Q: UMGCCC has been a pioneer in combining radiation, chemotherapy and/or surgery for treatment of lung cancer, and you have led much of this effort. How has your work furthered the field?
I have been involved in a number of ways — everything from simple participation as a clinician to the planning stages and national leadership to being on the data safety monitoring boards for numerous lung cancer trials sponsored by both government and industry for the past three decades. Though progress has seemed slow, it has been significant. Through clinical trials, we have learned that we can increase the cure rate in some patients with certain types of cancer by combining some or all of these treatment modalities. For example, for patients who undergo surgery to remove localized disease but run the risk of recurrence, treating them with adjuvant chemo can increase the cure rate by 10-15 percent. That means, for a patient with a 4 cm tumor and no lymph node involvement, their chance of cure goes from about 50% to 60-65%.

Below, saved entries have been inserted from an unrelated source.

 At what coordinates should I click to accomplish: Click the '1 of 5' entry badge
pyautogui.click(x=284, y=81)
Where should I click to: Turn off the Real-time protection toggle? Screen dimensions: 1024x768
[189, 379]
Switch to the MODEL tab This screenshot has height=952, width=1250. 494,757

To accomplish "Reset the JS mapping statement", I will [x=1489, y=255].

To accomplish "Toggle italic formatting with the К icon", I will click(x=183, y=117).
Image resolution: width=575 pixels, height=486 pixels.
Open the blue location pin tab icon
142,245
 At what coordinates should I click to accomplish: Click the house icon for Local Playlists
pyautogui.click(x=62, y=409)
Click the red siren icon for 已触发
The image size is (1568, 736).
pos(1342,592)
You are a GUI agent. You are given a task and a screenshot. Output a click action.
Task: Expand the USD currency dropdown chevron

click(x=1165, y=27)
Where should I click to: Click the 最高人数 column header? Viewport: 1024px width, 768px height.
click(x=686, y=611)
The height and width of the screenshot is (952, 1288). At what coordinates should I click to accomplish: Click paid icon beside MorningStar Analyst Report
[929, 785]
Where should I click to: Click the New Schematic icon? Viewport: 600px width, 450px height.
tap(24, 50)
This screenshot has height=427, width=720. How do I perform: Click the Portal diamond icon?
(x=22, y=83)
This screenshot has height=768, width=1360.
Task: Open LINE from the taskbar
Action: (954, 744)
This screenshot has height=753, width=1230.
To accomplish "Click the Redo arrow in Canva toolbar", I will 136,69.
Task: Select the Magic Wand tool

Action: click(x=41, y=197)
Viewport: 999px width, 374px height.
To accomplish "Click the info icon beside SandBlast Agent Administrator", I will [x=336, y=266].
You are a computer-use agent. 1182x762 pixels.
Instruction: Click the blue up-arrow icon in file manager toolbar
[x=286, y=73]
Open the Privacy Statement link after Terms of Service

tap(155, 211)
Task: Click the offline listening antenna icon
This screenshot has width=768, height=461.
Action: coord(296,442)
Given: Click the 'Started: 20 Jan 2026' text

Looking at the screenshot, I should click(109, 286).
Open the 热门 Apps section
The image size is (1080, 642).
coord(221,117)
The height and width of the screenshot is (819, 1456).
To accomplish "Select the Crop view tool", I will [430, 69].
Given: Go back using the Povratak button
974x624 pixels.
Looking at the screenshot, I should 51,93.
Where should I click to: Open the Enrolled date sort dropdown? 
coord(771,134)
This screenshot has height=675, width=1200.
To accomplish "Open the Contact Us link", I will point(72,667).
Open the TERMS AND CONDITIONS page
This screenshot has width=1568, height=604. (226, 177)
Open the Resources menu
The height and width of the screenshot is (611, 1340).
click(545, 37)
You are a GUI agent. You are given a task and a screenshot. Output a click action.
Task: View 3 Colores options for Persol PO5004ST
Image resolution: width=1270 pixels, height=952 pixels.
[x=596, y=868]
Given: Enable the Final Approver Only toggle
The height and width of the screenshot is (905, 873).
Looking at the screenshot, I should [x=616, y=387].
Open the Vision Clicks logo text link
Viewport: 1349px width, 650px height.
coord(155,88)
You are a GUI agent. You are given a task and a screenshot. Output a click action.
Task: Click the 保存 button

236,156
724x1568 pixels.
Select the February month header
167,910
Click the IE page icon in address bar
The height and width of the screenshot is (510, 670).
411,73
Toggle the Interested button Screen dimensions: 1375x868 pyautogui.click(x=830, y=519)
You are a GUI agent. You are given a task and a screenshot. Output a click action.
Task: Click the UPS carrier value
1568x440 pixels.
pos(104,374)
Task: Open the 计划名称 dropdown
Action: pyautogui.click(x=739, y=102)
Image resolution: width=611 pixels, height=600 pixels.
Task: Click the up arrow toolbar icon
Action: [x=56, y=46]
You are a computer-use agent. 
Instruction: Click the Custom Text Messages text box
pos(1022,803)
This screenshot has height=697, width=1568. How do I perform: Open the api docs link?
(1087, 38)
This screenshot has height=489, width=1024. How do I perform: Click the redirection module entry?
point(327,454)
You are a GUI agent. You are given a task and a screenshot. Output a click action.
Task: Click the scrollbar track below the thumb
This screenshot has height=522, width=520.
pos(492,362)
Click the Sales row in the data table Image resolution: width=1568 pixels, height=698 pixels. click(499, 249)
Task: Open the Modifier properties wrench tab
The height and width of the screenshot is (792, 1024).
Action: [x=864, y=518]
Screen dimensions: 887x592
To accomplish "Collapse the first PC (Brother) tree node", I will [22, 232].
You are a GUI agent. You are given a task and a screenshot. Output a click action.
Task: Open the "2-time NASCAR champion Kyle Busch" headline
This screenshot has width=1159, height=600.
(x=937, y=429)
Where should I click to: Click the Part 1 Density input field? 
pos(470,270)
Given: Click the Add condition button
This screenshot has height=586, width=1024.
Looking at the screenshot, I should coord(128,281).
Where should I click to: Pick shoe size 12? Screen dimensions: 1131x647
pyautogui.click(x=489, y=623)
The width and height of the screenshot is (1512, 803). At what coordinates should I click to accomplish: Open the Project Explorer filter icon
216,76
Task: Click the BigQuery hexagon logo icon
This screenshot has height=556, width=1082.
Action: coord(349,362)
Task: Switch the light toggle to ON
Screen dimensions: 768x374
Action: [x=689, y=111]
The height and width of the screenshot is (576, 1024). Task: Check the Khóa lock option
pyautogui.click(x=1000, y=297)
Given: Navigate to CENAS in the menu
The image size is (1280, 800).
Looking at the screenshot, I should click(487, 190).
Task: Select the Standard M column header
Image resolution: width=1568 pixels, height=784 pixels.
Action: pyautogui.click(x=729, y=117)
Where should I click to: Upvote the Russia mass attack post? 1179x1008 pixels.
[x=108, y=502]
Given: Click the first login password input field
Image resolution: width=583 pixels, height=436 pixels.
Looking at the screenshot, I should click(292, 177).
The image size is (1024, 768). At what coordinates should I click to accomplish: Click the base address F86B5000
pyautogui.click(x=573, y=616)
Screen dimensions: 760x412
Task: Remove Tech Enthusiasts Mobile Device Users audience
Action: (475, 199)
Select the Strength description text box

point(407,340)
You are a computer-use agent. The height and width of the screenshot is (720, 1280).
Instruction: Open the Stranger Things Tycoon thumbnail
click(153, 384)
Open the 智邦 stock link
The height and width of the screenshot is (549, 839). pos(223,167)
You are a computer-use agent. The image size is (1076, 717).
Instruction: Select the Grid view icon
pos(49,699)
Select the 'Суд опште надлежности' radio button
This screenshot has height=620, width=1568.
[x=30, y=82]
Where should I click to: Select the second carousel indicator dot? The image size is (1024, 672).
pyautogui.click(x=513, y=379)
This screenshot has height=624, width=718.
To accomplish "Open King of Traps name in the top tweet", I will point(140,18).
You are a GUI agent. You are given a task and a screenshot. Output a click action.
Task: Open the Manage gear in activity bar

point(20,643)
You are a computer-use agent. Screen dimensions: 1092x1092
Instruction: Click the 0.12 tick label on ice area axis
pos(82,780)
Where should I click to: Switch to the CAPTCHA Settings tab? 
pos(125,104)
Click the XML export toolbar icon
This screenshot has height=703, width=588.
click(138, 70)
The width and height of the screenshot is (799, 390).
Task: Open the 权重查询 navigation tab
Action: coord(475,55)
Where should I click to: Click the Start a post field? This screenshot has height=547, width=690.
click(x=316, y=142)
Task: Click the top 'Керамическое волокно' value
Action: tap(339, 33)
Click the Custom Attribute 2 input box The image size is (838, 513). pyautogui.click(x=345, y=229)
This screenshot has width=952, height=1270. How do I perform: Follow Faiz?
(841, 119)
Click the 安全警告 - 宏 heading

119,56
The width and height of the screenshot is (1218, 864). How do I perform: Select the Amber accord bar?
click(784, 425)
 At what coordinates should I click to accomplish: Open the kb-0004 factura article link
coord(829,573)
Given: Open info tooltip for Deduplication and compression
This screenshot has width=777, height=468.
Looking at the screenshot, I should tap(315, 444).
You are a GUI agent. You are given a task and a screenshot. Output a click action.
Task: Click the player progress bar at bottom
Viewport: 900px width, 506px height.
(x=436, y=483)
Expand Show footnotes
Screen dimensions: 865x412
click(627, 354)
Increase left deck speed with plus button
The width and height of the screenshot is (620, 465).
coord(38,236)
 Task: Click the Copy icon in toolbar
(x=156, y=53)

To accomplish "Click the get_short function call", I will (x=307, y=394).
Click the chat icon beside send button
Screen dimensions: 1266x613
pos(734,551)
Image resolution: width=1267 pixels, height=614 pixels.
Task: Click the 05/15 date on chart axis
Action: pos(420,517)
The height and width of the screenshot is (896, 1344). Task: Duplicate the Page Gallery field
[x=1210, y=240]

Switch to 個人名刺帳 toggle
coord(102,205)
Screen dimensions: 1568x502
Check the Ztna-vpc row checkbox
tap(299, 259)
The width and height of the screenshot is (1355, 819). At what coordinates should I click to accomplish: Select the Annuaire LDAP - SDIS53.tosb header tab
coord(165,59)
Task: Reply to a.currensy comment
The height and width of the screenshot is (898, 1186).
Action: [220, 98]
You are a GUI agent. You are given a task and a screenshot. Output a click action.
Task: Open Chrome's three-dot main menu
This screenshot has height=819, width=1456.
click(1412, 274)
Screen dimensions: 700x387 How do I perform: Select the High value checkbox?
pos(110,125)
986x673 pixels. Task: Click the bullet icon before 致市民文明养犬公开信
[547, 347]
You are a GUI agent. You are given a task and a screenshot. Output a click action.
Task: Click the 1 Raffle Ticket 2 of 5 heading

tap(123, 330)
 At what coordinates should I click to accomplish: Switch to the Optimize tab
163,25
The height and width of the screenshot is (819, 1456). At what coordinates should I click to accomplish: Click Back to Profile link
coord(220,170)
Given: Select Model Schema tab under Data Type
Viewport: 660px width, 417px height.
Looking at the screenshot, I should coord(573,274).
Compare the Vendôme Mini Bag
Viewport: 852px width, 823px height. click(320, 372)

For patients with locally advanced disease, meaning there is cancer in the lymph nodes in the center of the chest or tumor involvement of major structures, the combination of chemotherapy and radiotherapy can cure 20-30 percent of patients. I would emphasize that this does not require surgery. Therefore, “inoperable” does not mean “incurable. ”
The most experimental treatment right now in local advanced (stage 3) lung cancer is surgery. For many years, University of Maryland has been a leader in the integration of all three modalities. Two national studies have been based upon our institutional results, and we are exploring how and when to integrate surgery into the treatment program to improve patient survival.
Q: Using personalized medicine to improve patient outcomes is of particular interest to you. What work are you doing in this area?
We have identified several molecular features that are linked to patients with lung cancer and other cancers that may help guide treatment. For example, we have been working with Dr. Ginette Serrero, who is a UM faculty member and leads AG Pharma, a company that is developing a protein, called GP88, which may be both a marker of disease activity as well as a potential target for therapy. I have been involved with targeting COX-2 and other aspects of the eicosanoid pathway, which has led to several national studies. With Dr. Amy Fulton, we are investigating a downstream receptor, called EP4, which may be important for metastases. I would emphasize that these are targets that may be applicable to a broad range of cancers, including breast, prostate and colon in addition to lung. In addition to our own institutional trials, we are very active participants in studies with both the National Clinical Trials Network and industry at all phases. Many of these studies are directed at specific features of disease, including mutations, immune competence etc.
Q: What are your goals for advancing the lung cancer program at UMGCCC?
When it comes to cancer, gains are only truly made through clinical trials. UMGCCC has a very robust clinical trial program, and the more clinical trials we have for lung cancer, the better. My goal is to have a clinical trial available for virtually any lung cancer patient. Specifically, we are very focused on the development of therapeutics that specifically target a particular patient’s disease and reduce toxicity. At a very minimum, patients will be able to participate in studies that help us explore and evaluate the biology of their diseases without any change in the therapeutic approach.